▶ _DATASET RECORDS_
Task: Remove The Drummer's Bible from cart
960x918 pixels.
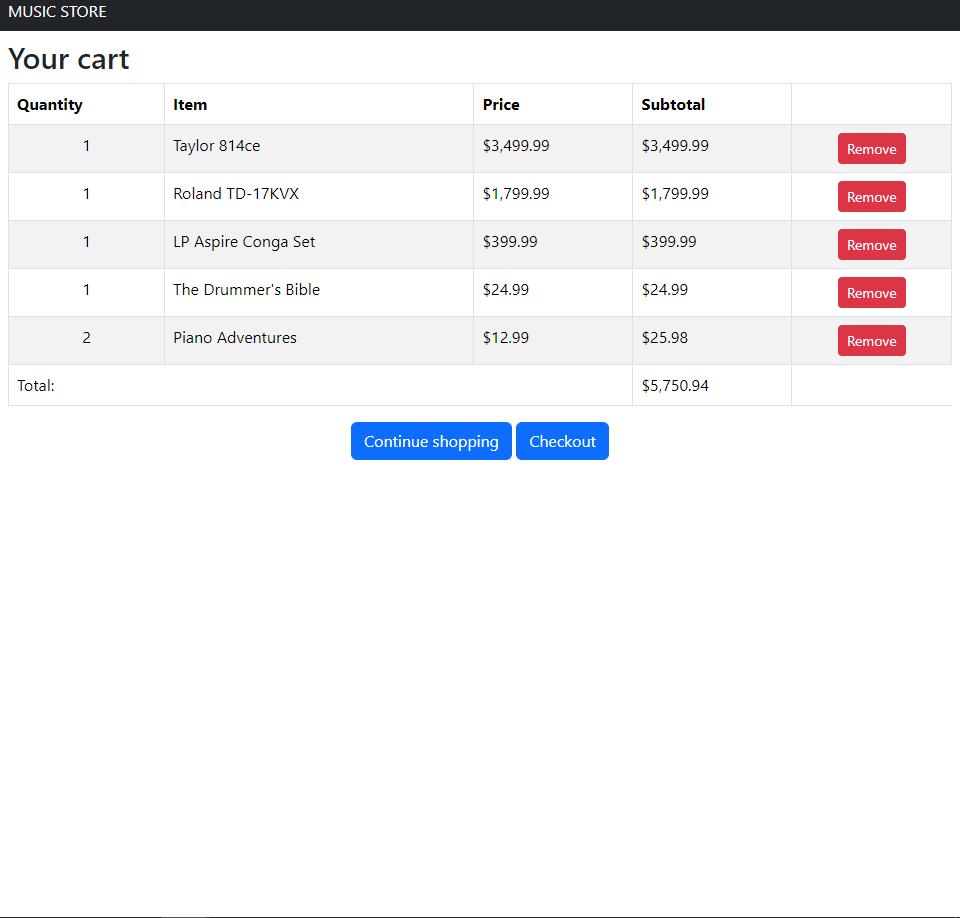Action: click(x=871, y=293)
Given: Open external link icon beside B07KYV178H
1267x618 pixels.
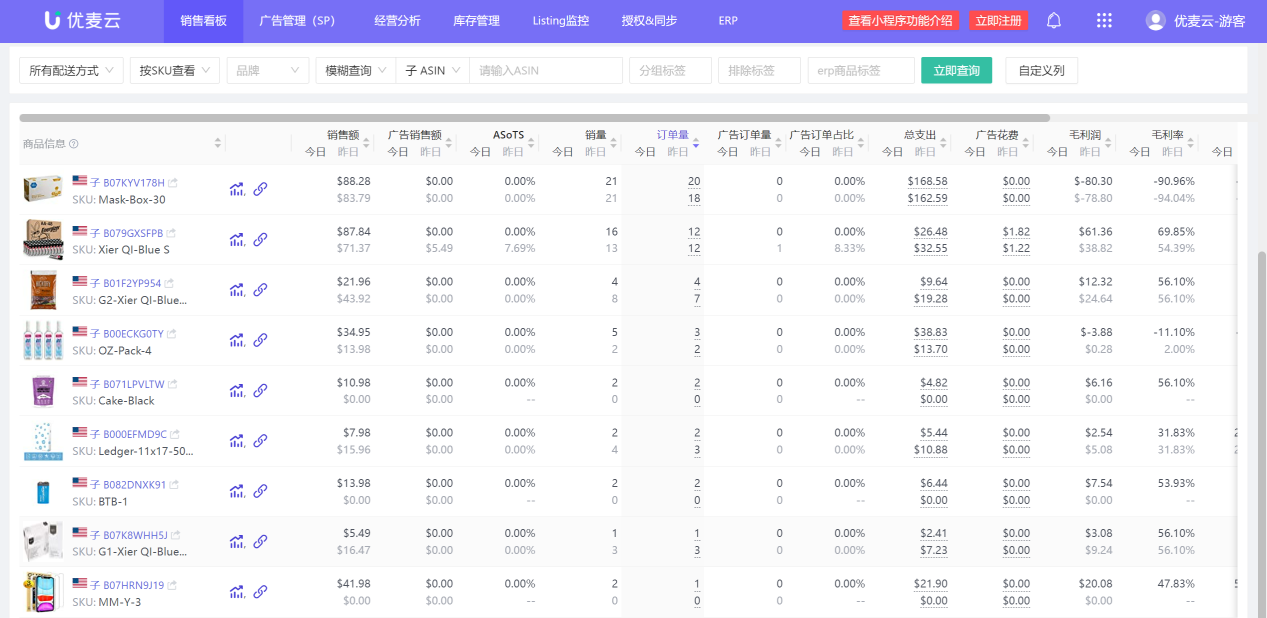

▶ _DIRECTIONS FOR THIS TASK_
Give every non-blank line of the records above as a Markdown table with the columns "Row" and "Record line". Leave the pictures out of the table.

▶ _RESPONSE TO THE TASK_
| Row | Record line |
|---|---|
| 1 | Task: Remove The Drummer's Bible from cart |
| 2 | 960x918 pixels. |
| 3 | Action: click(x=871, y=293) |
| 4 | Given: Open external link icon beside B07KYV178H |
| 5 | 1267x618 pixels. |